HEAVY rain has soaked the River Adur flood plain around Steyning and Upper Beeding.
Herald chief photographer Stephen Goodger captured the scene from the top of Steyning Bowl on Thursday.
He said the water levels were high, but nowhere near the worst he had seen over his time on the newspaper, including a few years ago, when the grassy area east of the A283 resembled a river.
The major river floodplains in the eastern part of the South Downs are made up of a series of enclosed fields, bounded by ditches and occasional hedgerows.
The River Adur flood plain, beyond Steyning and Upper Beeding, is part of a wide, flat area at the base of a distinctive U-shaped valley.
The Environment Agency said the main source of flood risk in the Adur area was from the river, made worse by the influence of the tide and surface water flooding.
Flood risk management in the Adur catchment has historically relied on the flood defence embankments along the River Adur, north of the A259 road bridge and beyond Steyning and Upper Beeding.
In Steyning and Upper Beeding, a combination of high tide and increased river levels can lead to overtopping of the defences.

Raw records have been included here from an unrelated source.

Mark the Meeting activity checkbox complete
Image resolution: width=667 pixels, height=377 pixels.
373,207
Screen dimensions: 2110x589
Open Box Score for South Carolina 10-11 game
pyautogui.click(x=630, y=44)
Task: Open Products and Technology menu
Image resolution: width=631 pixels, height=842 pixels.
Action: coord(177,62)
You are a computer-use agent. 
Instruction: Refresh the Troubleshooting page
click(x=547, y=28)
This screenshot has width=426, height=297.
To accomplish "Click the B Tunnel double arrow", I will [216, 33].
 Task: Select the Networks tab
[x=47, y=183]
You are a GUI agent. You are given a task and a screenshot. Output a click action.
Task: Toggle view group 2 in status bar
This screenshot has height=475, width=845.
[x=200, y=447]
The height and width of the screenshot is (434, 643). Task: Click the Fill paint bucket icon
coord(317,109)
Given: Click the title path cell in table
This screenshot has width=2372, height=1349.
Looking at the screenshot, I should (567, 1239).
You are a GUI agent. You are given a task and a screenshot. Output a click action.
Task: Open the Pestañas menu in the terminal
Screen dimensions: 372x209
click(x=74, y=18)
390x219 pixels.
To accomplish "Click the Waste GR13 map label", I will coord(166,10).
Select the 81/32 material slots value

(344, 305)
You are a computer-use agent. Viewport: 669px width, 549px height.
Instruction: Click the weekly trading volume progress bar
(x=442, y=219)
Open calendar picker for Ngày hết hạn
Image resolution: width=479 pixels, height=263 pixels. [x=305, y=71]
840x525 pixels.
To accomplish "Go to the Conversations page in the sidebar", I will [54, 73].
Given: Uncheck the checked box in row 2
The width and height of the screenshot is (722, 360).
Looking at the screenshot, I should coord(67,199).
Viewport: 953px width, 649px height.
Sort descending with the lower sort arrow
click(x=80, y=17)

The agency’s flood management plan states: “Extended periods of high water levels in the River Adur prevent drainage from land behind the defences, often causing the land to become seasonally waterlogged.
“This can produce a flashy response to heavy rainfall resulting in surface water flooding. This can also, on occasions, overwhelm nearby urban drainage systems resulting in localised urban flooding.”